By Razen Manandhar
The royal palace in Bhaktapur is the most beautiful place. At the end of the market street, a rather small stone-paved courtyard of Taumadhi welcomes you. You can’t stop holding your breath when you see 300 year-old two giant temples, which reflect the fabulous art, architecture and love of art of the people living there.
A giant Bhairava temple stands at Taumadhi, Bhaktapur, next to the famous Nyatapola temple. The temple, known commonly as Bhailaa Dyo, is considered the temple of Kashi Bishwonath, a wrathful image of Shiva from Baranasi. Though it looks dwarf in front of towering Nyatapola, it has its own significance.
People remember this temple during the Bisket Festival, which falls in mid April. The deity of Bhairava is taken around the city in a wooden chariot to show how happy local people are and that he is the source of their happiness.
Though the exact date of the temple’s construction is not known yet, it is believed that it existed even during the Lichchivi period, from 4th to 7th century, perhaps in a simpler form. Chroniclogical order states that Lichchivi King Ananda Dev of Bhaktrapur had renovated it in 1150. Bhairava of this temple later became so angry that he started bringing calamities in the city to disapprove the people’s worshipping. The priests later decided to erect Nyatapola temple of Siddhilaxmi to calm him down. She is considered as Bhairava’s consort and both of them together admired the work city-dwellers did tirelessly and got good harvest.
Like all religious monuments of this country, the origin of this temple is also based on a legend. One day, Bishwonath of Kashi or Baranasi, came to enjoy the festival of Bisket in Bhaktapur in the guise of a simple man. A Tantric, identified as Muni Achaju, recognised him with his sixth sense. Thinking that Bhaktapur would win fortunes if he could force Bishwonath to reside in the city he tried to capture him with the help of his mystic power. But he failed and he was forced to behead Bishwonath and keep him in the temple. People still believe that the real head, cut thousands of years ago, is still there.
This is not the only temple where Bhairava’s head is worshipped. Shweta Bhairava of Hanumandhoka and Akash Bhairava of Indrochowk are also worshipped.
King Ananda Dev earlier constructed the temple of Bhairava that had been there before he had ruled the country in the 10th century. A stone inscription found nearby indicates that there was a temple as early as 1005 AD. And a series of renovations and addition of new and new decorations took place in course of time. And then King Bhupatindra Mall again turned it into a giant temple of seven stories in 1722 AD. The great earthquake of 1934 destroyed that temple extensively. It was renovated later but obviously, its original splendour was lost. The Bhaktapur municipality renovated the temple using local technology and craftsmen last year that cost 7.3 million rupees.

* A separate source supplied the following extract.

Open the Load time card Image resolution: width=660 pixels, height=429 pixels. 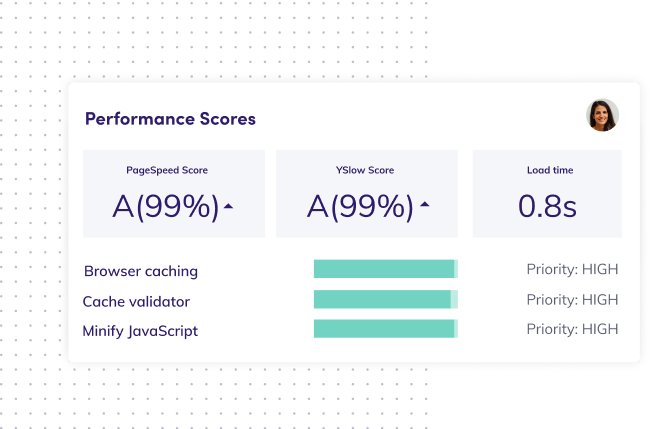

It is in rectangular shape and has three major doors in the front. There is one small cast image of Bhairava but no one is allowed to go inside. There are two stone reliefs of Kalash and small windows on both sides. Now, there are no Taranas, hanging over the doors. On the first floor, there are five gilded windows which are too small to peep through. On the right hand side, there is a beautiful golden window and on the left, a painting of Bhairava is hung. Other floors are either filled with struts or latticed windows. It has windows in either side as well. The top floor is covered with metal roof whereas other ones are made of tiles. Seven gold-plated pinnacles decorate the temple, which also have umbrellas over them. It is flanked by pairs of guarding lions, bells and pillars. In each floor, series of wind-bells supported by struts are hung. They add sonorous environment to the whole area as they stir when the gentle breeze blows in the temple.